Failures tolerability

Data are replicated to more nodes automatically. Error nodes are possible to be replaced without application interruption.

Consistency

Cassandra belongs among AP systems, which means that the availability and tolerance partition is considered to be more important than consistency. The writing and reading offer adjustable level of consistency, wherever on a scale from “writing never fails” to the “block all replicas, to be available for reading”.

Support of MapReduce

Cassandra has integration Hadoop with the support of MapReduce. It also supports Apache Pig and Apache Hive.

Query Language

Cassandra has its own Cassandra Query Language or CQL. CQL is simple interface for access to Cassandra. It adds abstraction level and hides details of structure implementation.

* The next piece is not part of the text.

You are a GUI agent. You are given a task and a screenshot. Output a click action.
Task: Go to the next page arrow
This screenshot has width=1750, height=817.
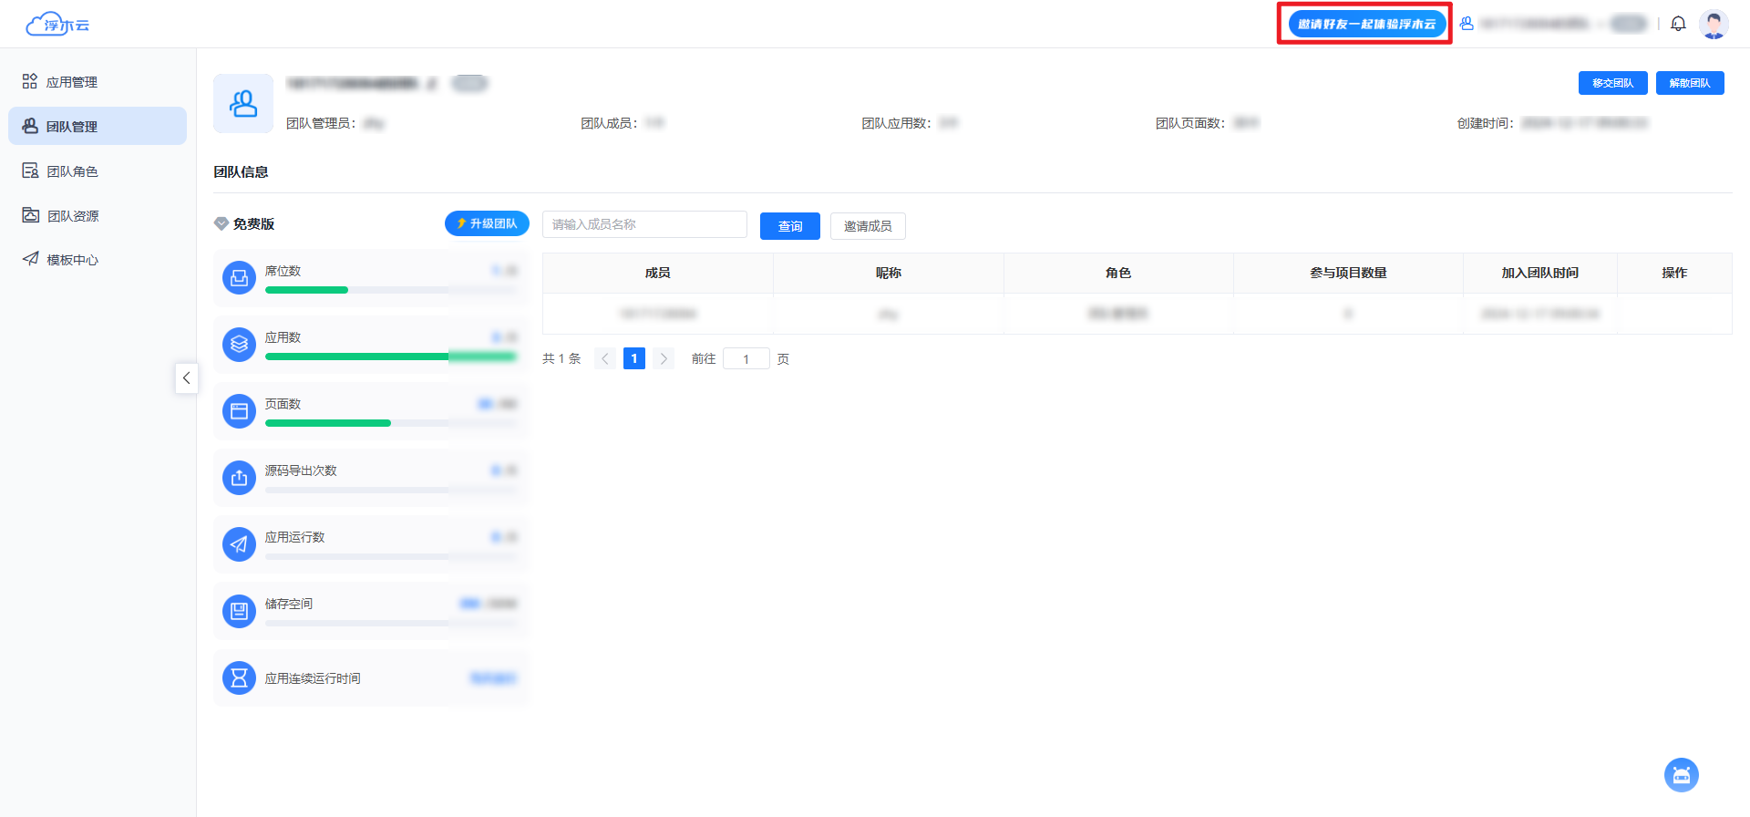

Advantages of using Apache Cassandra

  • Availability. Replication means that data are available on more nodes or data centres. This function is possible to configurate. Details of this mechanism are hidden in front of the user and thanks to that it is easy to use it.
  • Simple manipulation with nodes. Adding and removing nodes with the help of Cassandra is simple. Even replacing nodes in case of catastrophic failures is relatively simple. Nodes don’t have control node therefore they don’t have model of control node and slaves for replication. It means that all nodes are equal.
  • Availability of materials. It is relatively simple to start with Cassandra, because there is available a lot of materials for it. User database grows therefore it is easier to gain tips or help.

Disadvantages of using Apache Cassandra

  • Replication. Replication means that as the true information are replicated so are the mistakes.
  • Corrections. It is a specific concept used only in case of Cassandra. Most of the users leaves the correction for the database. It is a case, in which one of the nodes fails and in defined time window is not renewed his functionality. If the node is not available, other nodes are dividing data, which should have been saved to this node. If the node is renewed in defined time window, data will move back to the intended node. In the opposite case it is needed to run the repair mode. There is no data loss in any of the cases. It is mostly about a change in data organisation.
  • Searching. It is not possible to execute unexpected queries, because it is not possible to search random column. It is needed to add indexes explicitly.